Aim of the task:
What is wanted is the full listing, word for word, without its pictures.

Records shown:
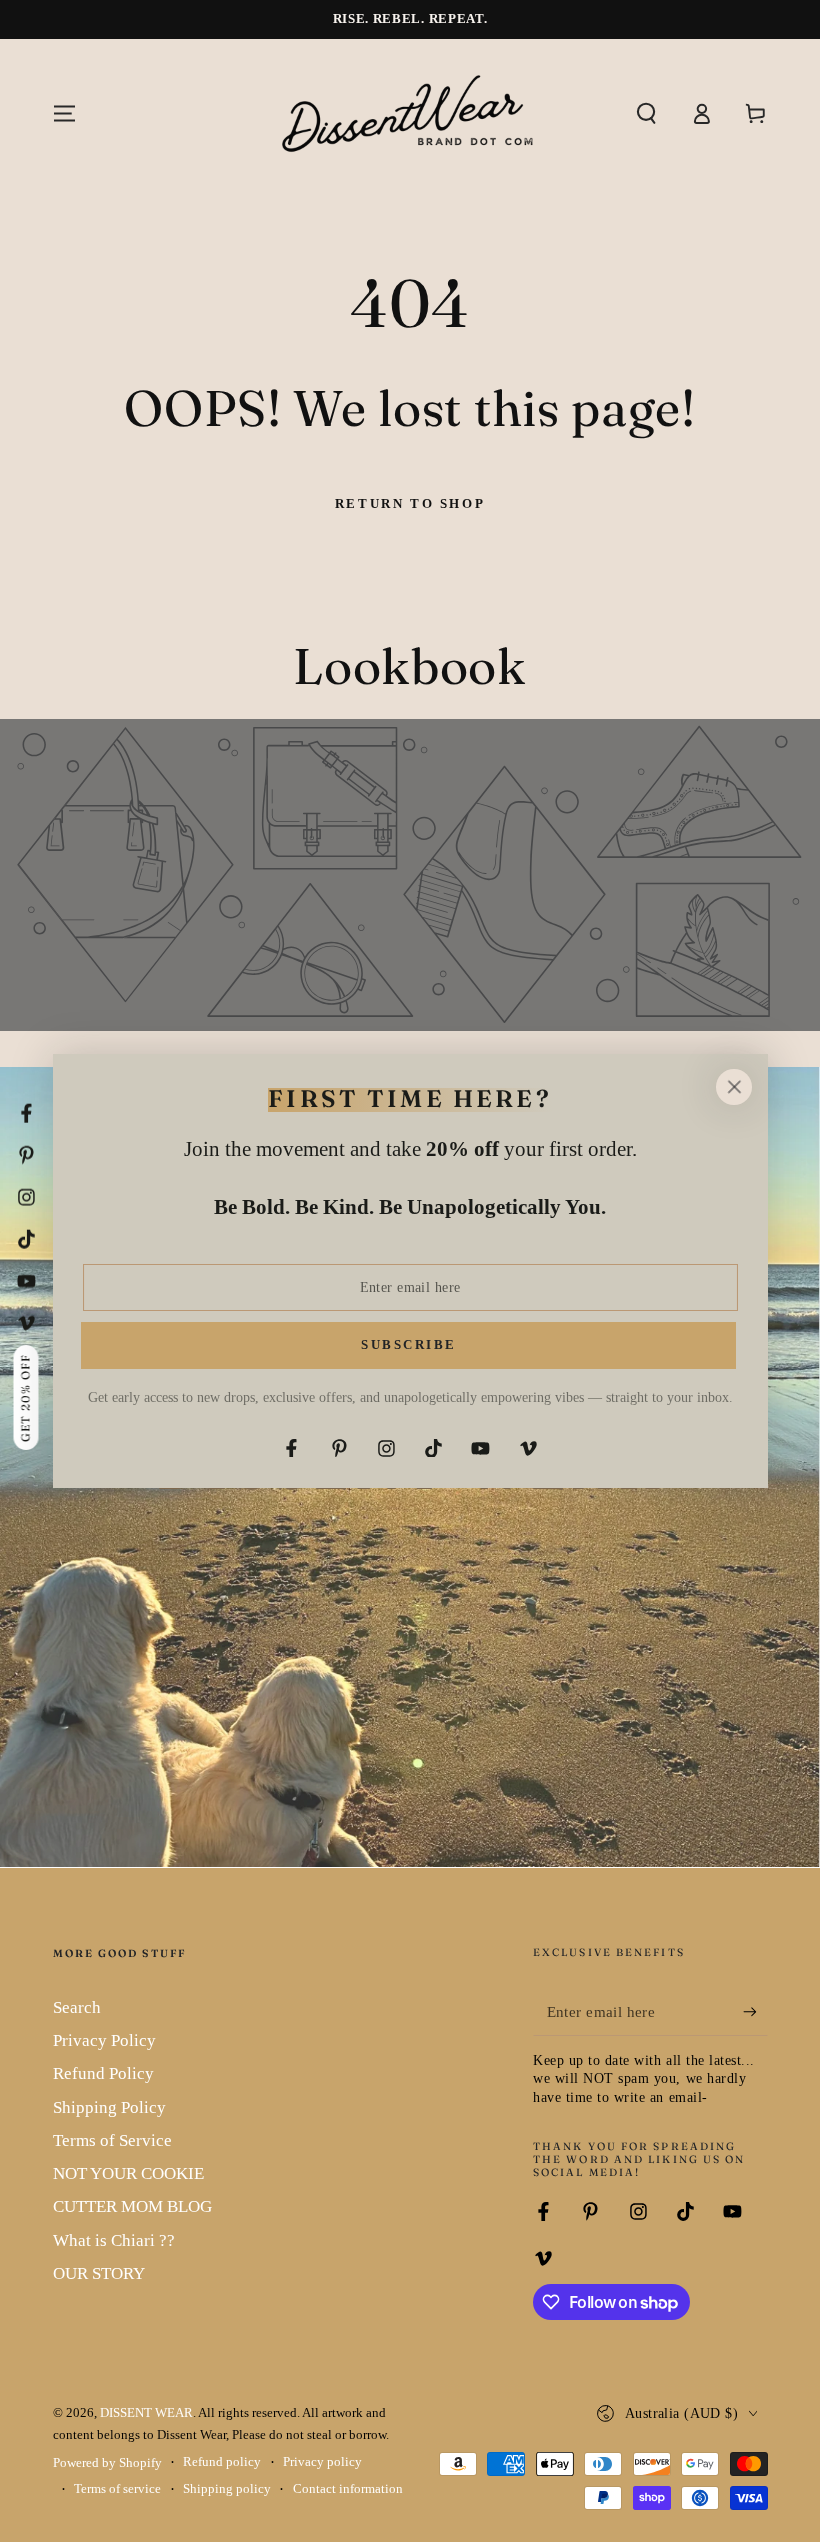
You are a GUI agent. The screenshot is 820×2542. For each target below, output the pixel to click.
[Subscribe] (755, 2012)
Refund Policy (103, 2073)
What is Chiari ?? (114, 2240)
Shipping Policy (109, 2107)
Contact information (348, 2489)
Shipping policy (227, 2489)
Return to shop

Exercise solution:
You are a GUI agent. The screenshot is 820×2542. For each target below, output the pixel to click.
[Subscribe] (755, 2012)
Refund Policy (103, 2073)
What is Chiari ?? (114, 2240)
Shipping Policy (109, 2107)
Contact information (348, 2489)
Shipping policy (227, 2489)
Return to shop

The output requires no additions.